### [TASK INPUT]
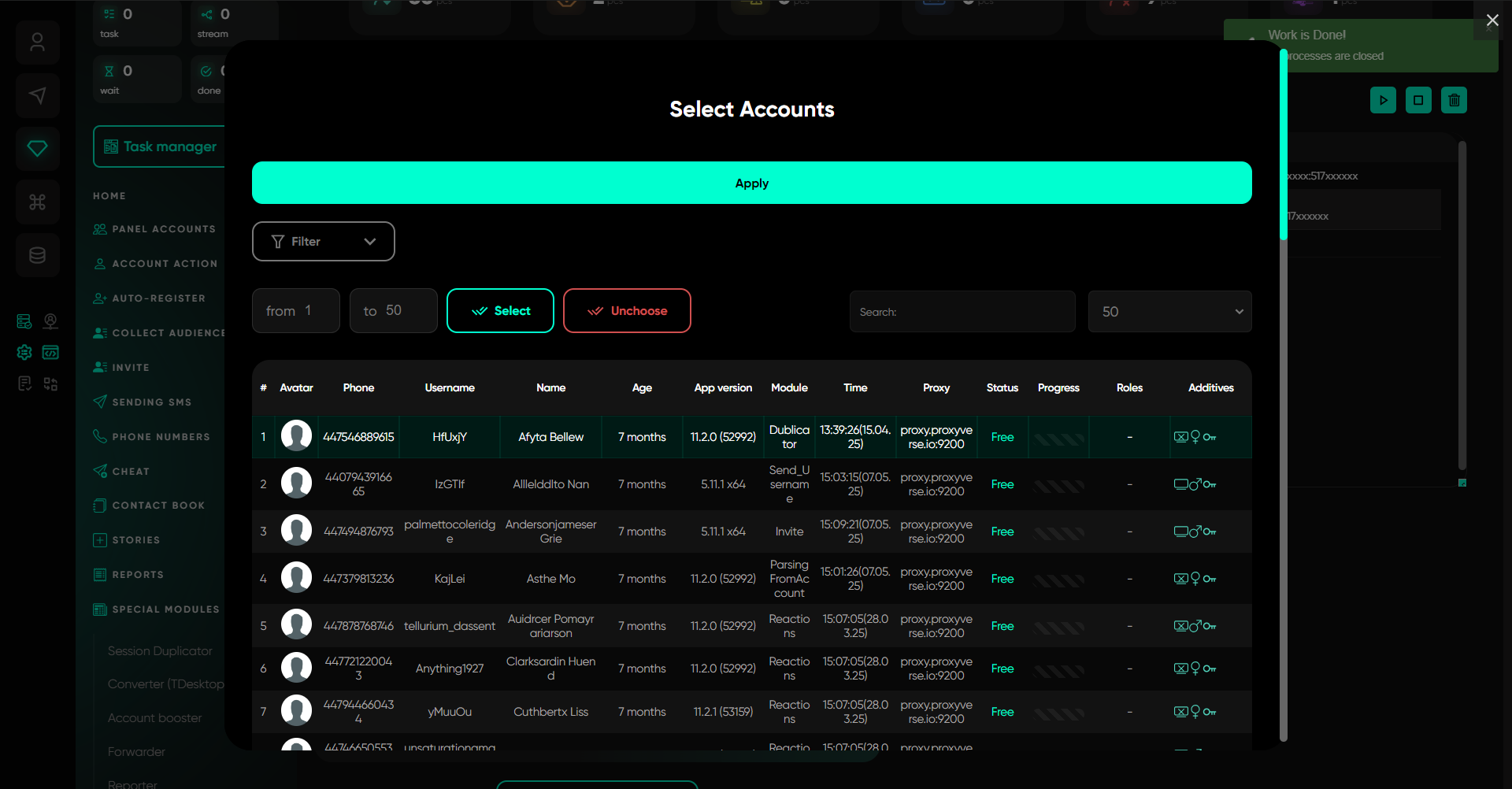1512x789 pixels.
Task: Click the green trash delete button
Action: (1454, 100)
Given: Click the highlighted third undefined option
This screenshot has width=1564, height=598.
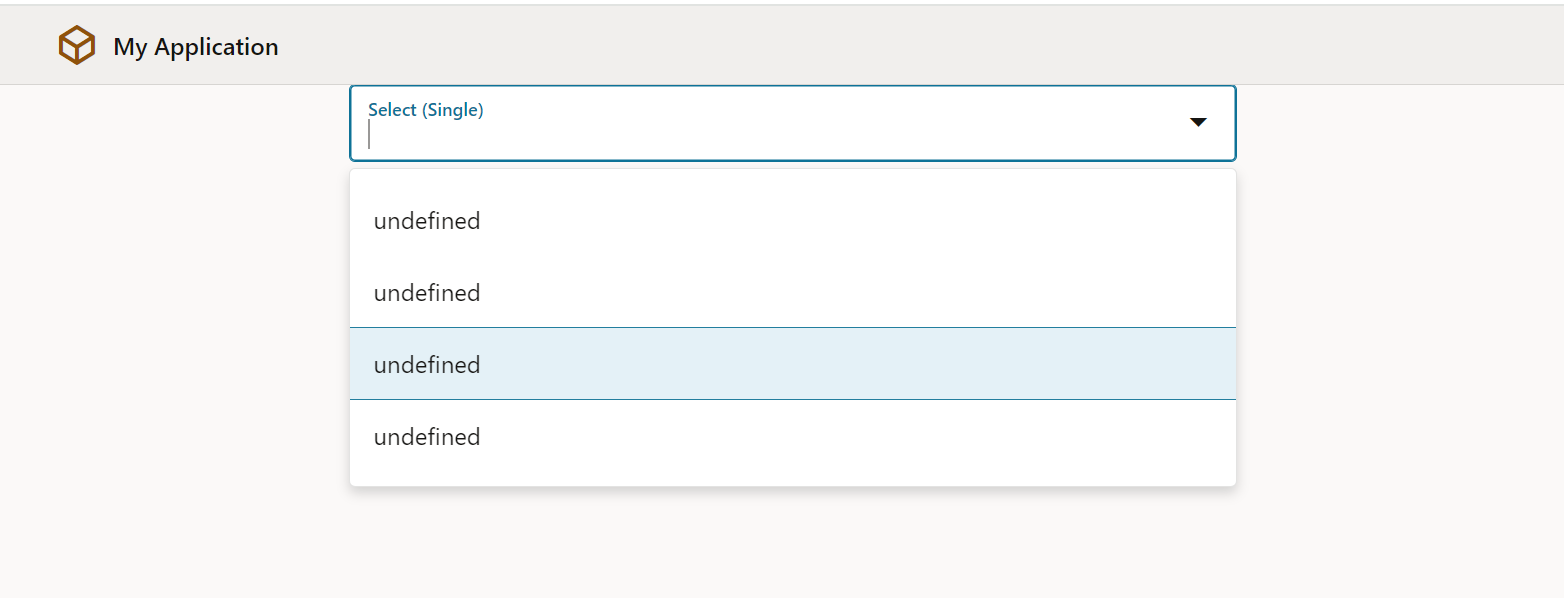Looking at the screenshot, I should point(427,364).
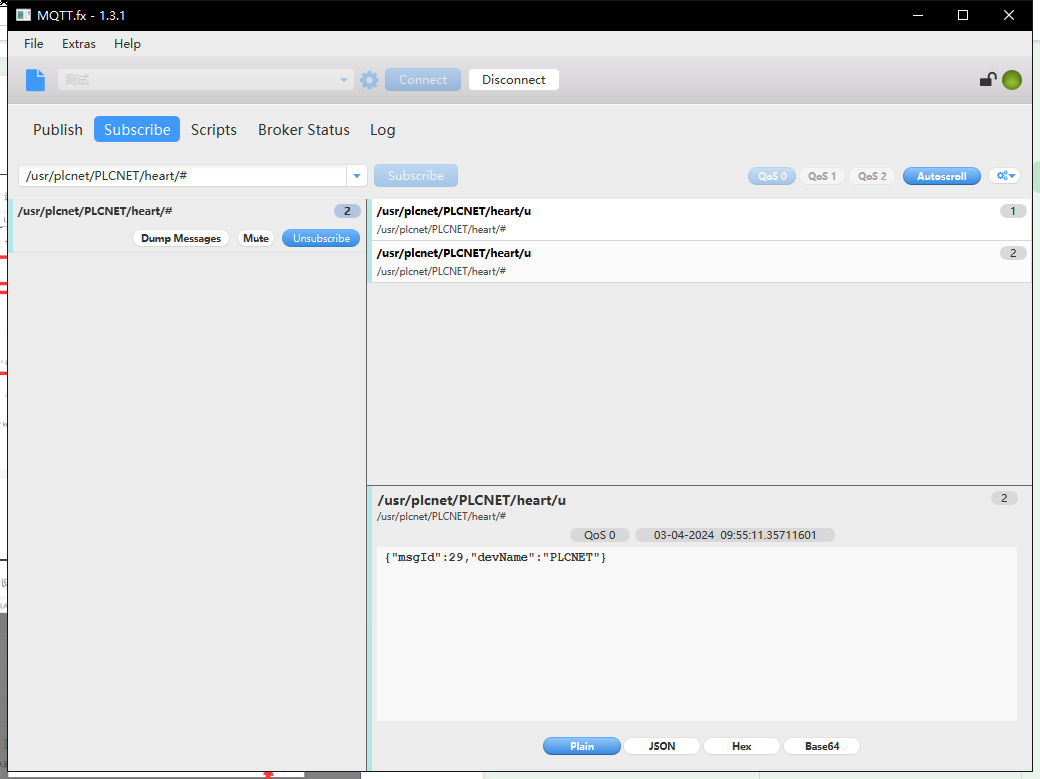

### [WHAT NEEDS TO BE DONE]
Write out these lines again, putting "marked" in place of "highlighted" and changing nothing else. Leave the pictures out of your answer.

### [CORRECT OUTPUT]
1512x789 pixels.
Task: Click the green trash delete button
Action: (1454, 100)
Given: Click the marked third undefined option
This screenshot has width=1564, height=598.
Looking at the screenshot, I should point(427,364).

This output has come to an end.